- [Exercises to complete]
**A.** From the abstract on nerve-mediated relaxation in the pig bladder neck, return the passage starting at "The current study" and ending at "precontracted with phenylephrine.", copied exactly.
**B.** According to the abstract on nerve-mediated relaxation in the pig bladder neck, what abolished the relaxations produced by electrical field stimulation?

- [Document extract]
• adenylyl cyclase;
  • cyclooxygenase;
  • EFS;
  • guanylyl cyclase;
  • K+ channels;
  • Na+–K+ ATPase;
  • non-nitrergic inhibitory transmission;
  • pig bladder neck



The current study investigates the mechanisms involved in nitric oxide (NO)-independent, nonadrenergic, noncholinergic (NANC) inhibitory neurotransmission to the pig urinary bladder neck.


Urothelium-denuded strips were mounted in organ baths containing physiological saline solution (PSS) at 37°C for isometric force recordings. The relaxations to electrical field stimulation (EFS) were carried out on strips treated with guanethidine, atropine and NG-nitro-L-arginine, to block noradrenergic neurotransmission, muscarinic receptors and NO synthase, respectively, and precontracted with phenylephrine.


EFS (1–16 Hz) produced frequency-dependent relaxations which were abolished by the blockade of neuronal voltage-activated Na+ channels. Nonselective and selective inhibition of COX and COX-1, respectively, and blockade of Na+–K+ ATPase reduced the EFS-induced relaxations. However, blockade of COX-2, soluble guanylyl cyclase, large-, intermediate- and small-conductance Ca2+-activated K+ channels, ATP-dependent K+ channels, voltage-gated K+ channels, cAMPc-dependent protein kinase (PKA) and cGMP-dependent protein kinase (PKG) failed to modify the nerve-mediated relaxations.


The NO-independent inhibitory neurotransmission to the pig urinary bladder neck is mediated, in part, through prostanoids release from a COX-1 pathway, and through activation of the Na+–K+ ATPase. PKA and PKG pathways and postjunctional K+ channels do not appear to be involved in the NO-independent nerve-mediated relaxations. Neurourol. Urodyn. 30:151–157, 2011. © 2010 Wiley-Liss, Inc.

- [Records]
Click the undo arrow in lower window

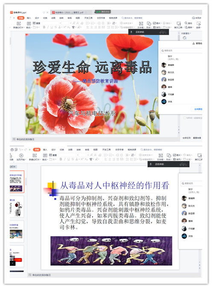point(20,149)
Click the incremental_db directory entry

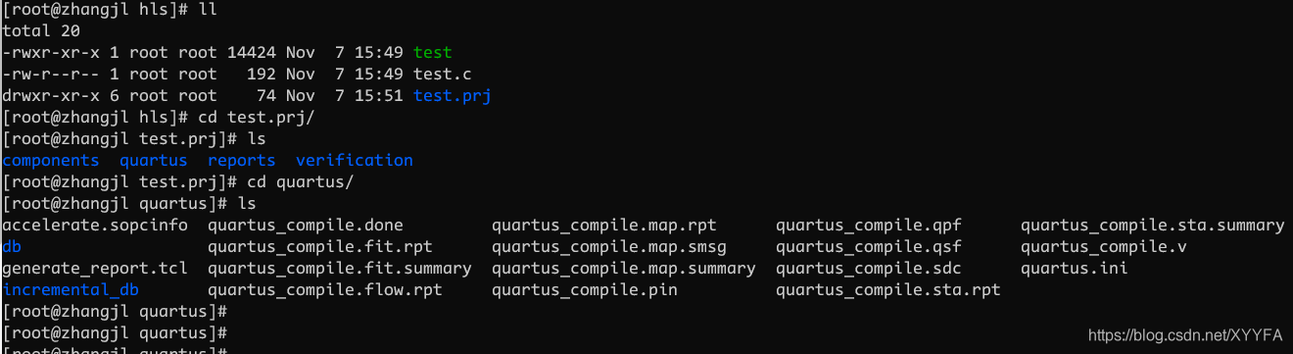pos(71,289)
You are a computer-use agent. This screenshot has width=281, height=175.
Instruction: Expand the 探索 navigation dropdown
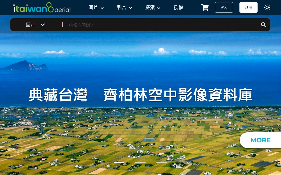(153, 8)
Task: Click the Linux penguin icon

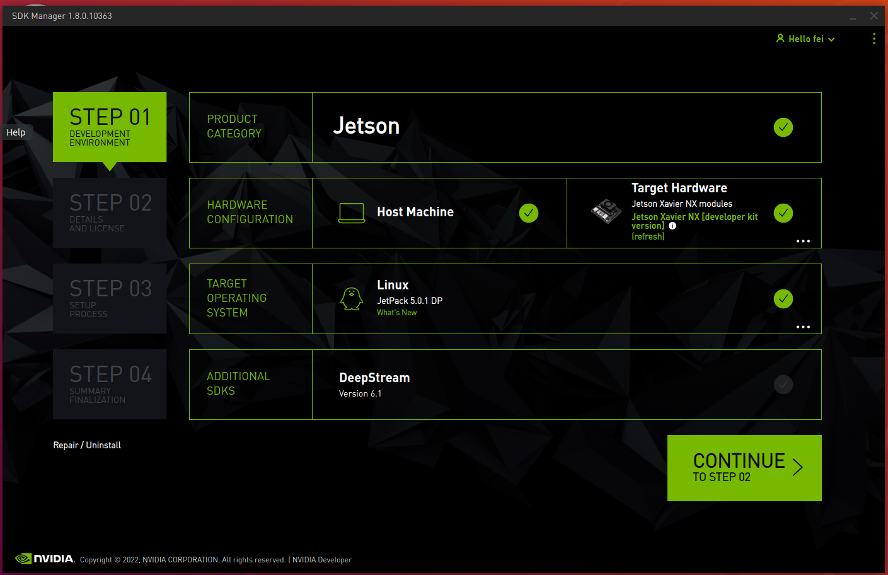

- [Answers for the exercise]
**A.**
The current study investigates the mechanisms involved in nitric oxide (NO)-independent, nonadrenergic, noncholinergic (NANC) inhibitory neurotransmission to the pig urinary bladder neck.


Urothelium-denuded strips were mounted in organ baths containing physiological saline solution (PSS) at 37°C for isometric force recordings. The relaxations to electrical field stimulation (EFS) were carried out on strips treated with guanethidine, atropine and NG-nitro-L-arginine, to block noradrenergic neurotransmission, muscarinic receptors and NO synthase, respectively, and precontracted with phenylephrine.

**B.** Blockade of neuronal voltage-activated Na+ channels.